There was a time during the 1880s when the British passed a law that ‘hijras’ are equivalent to criminals and they will be treated as same. If you take that as a parameter, then I guess, it’s okay to say that the government is at least doing something beneficial for this community by putting them under the category of ‘third gender’ and giving them separate space. But is it enough? Definitely not, though they are free to roam around in our so called ‘decent society’ but in terms of status, its zero. What we have done is, given them the permission to enter a huge mansion with hundreds of rooms. After that we have locked all the doors and then very politely said, feel free to go wherever you want.
If as a responsible citizen of the society I am not ready to accept having eunuchs living and working around me then who am I to question when I see them in extremely degraded condition? I know very few will accept this but it’s our job to create space for these transgender people. We talk so much about LGBT rights and Section 377 then why can’t we accept them to be a part of our respectable society?
It’s not that these eunuchs were born just yesterday, various mythologies, epics and puranas have been a testimony to their subsistence. They are also said to be a part of Kama Sutra and Mahabharata. My point is, when the society could accept them at that period of time then why can’t we do it now. Many would argue that even in those times they were being discriminated but with what I observe now, I can’t imagine the situation being any worse.
Just try to imagine the condition of these eunuchs. Most of them are castrated. They have lived in the worst of conditions. Being subjected to harassment and abuse is not a new thing for them. At some of their life they have worked as prostitutes. A disease like HIV is not enough to give them a shock. All they have is a guru who looks after them and provides them with financial as well as emotional security. That’s all they have. My gut wrenches when I try to think of the backdrop of a bunch of eunuchs happily singing and dancing at a wedding. There is so much behind that uncanny laughter, so many painful stories in those bright eyes, it makes me wonder, are they not humans, don’t they deserve one chance to live at peace with us.
Transgender people have had their moment of success. In Bihar eunuchs were once given a chance to become tax collectors. A transgender named Bindiya Rana stood for provincial elections in Pakistan a few years back. There are these rays of hope but the problem is that they are too few and far between. We need more stories like these if want the upliftment of this section and that can only happen if we are ready to do our bit.
There are several NGOs which are fighting for the rights of these people but it’s just not enough. People like you and me have to change our mindset, we have to stop being judgmental all the time. Try to think why a eunuch is begging at traffic signals rather than cursing and moving on.

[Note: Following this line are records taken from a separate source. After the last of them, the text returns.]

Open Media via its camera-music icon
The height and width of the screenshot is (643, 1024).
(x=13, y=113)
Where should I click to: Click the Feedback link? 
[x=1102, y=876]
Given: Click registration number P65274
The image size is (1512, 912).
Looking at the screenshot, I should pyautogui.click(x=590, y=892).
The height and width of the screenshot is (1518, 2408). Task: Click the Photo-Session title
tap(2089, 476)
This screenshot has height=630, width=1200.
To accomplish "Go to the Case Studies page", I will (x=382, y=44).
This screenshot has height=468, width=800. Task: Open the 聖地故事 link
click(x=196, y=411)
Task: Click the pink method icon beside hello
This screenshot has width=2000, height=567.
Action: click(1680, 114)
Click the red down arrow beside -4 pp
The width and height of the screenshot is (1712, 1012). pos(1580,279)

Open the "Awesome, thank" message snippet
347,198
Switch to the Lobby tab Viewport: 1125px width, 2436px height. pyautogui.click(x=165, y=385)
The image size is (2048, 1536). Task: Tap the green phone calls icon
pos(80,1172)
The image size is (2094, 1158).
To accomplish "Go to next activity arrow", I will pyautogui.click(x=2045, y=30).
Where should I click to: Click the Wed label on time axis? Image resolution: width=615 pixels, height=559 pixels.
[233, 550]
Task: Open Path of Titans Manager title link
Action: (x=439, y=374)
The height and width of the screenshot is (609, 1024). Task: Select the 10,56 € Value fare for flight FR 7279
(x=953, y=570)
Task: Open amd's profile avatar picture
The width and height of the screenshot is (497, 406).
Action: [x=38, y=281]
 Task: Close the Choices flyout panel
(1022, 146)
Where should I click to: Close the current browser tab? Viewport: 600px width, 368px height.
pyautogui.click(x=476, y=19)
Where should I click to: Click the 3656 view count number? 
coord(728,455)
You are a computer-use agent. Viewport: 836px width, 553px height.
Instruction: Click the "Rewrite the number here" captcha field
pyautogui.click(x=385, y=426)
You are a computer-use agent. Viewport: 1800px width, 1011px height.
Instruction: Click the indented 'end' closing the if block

Why are they being alienated in our society, yes they are different but does that take away their right to have a peaceful life.
We don’t know what has led them to this lifestyle, it can be by choice or by force but we know one thing, they are humans and they need a better standard of living than what they have now. Today when I recall that incident which happened few years back with me, I understand how stupid and shameful it was for me to think like that. It’s time for all of us to realize how insensitive we have been towards them and change this attitude.